IN THE AUTUMN OF 1863—GRANT’S CHANGING EXPRESSIONS
Although secure in his fame as the conqueror of Vicksburg, Grant still has the greater part of his destiny to fulfil as he faces the camera. Before him lie the Wilderness, Spotsylvania, Cold Harbor, and the slow investment of Petersburg. This series forms a particularly interesting study in expression. At the left hand, the face looks almost amused. In the next the expression is graver, the mouth close set. The third picture looks plainly obstinate, and in the last the stern fighter might have been declaring, as in the following spring: “I propose to fight it out on this line if it takes all summer.” The eyes, first unveiled fully in this fourth view, are the unmistakable index to Grant’s stern inflexibility, once his decision was made.

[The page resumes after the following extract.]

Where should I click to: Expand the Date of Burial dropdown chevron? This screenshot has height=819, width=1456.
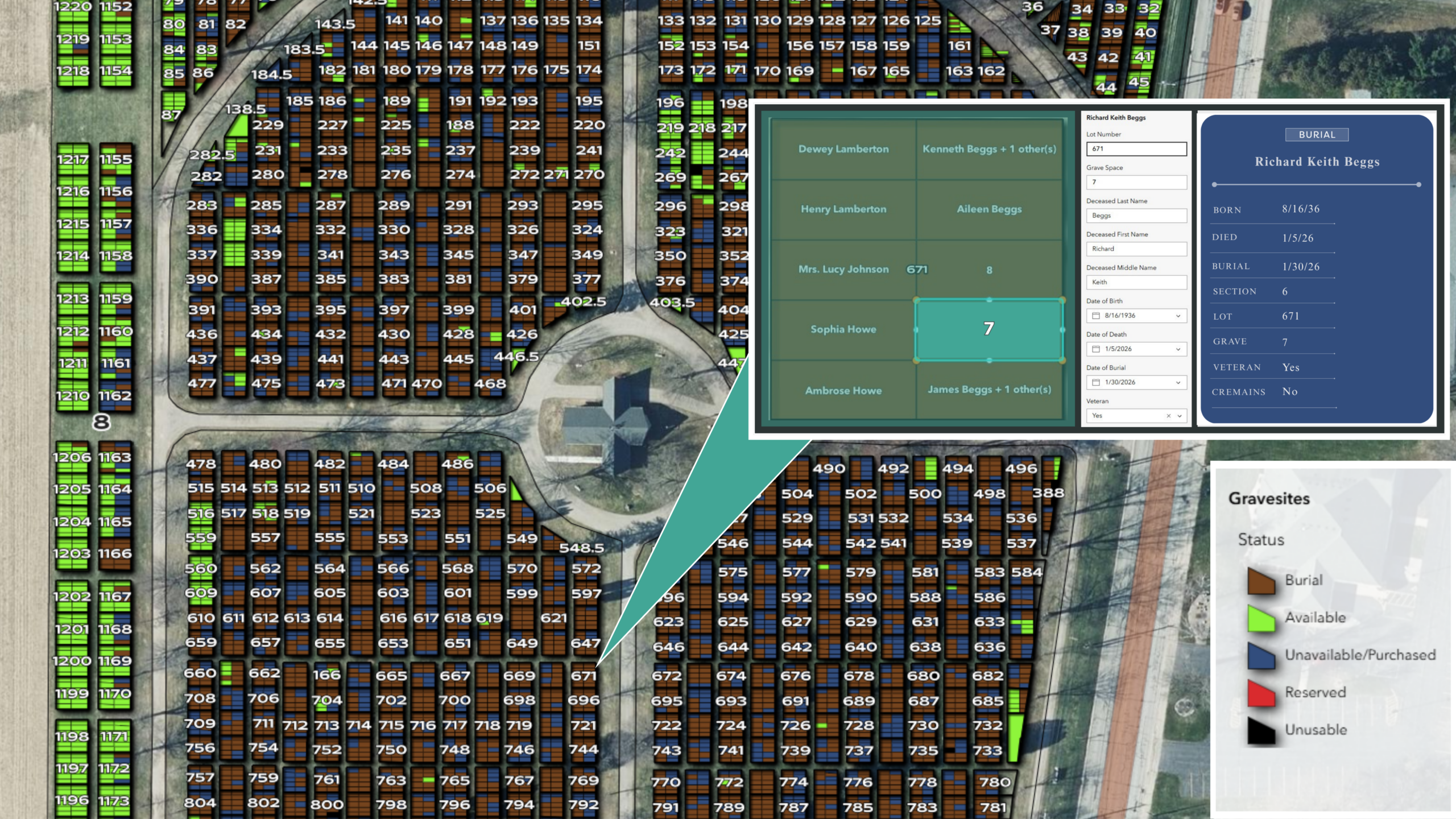point(1178,382)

IN THE AUTUMN OF 1864—AFTER THE STRAIN OF THE WILDERNESS CAMPAIGN
Here is a furrowed brow above eyes worn by pain. In the pictures of the previous year the forehead is more smooth, the expression grave yet confident. Here the expression is that of a man who has won, but won at a bitter cost. It is the memory of the 50,000 men whom he left in the Wilderness campaign and at Cold Harbor that has lined this brow, and closed still tighter this inflexible mouth. Again, as in the series above, the eyes are not revealed until the last picture. Then again flashes the determination of a hero. The great general’s biographers say that Grant was a man of sympathy and infinite pity. It was the more difficult for him, spurred on to the duty by grim necessity, to order forward the lines in blue that withered, again and again, before the Confederate fire, but each time weakened the attenuated line which confronted them.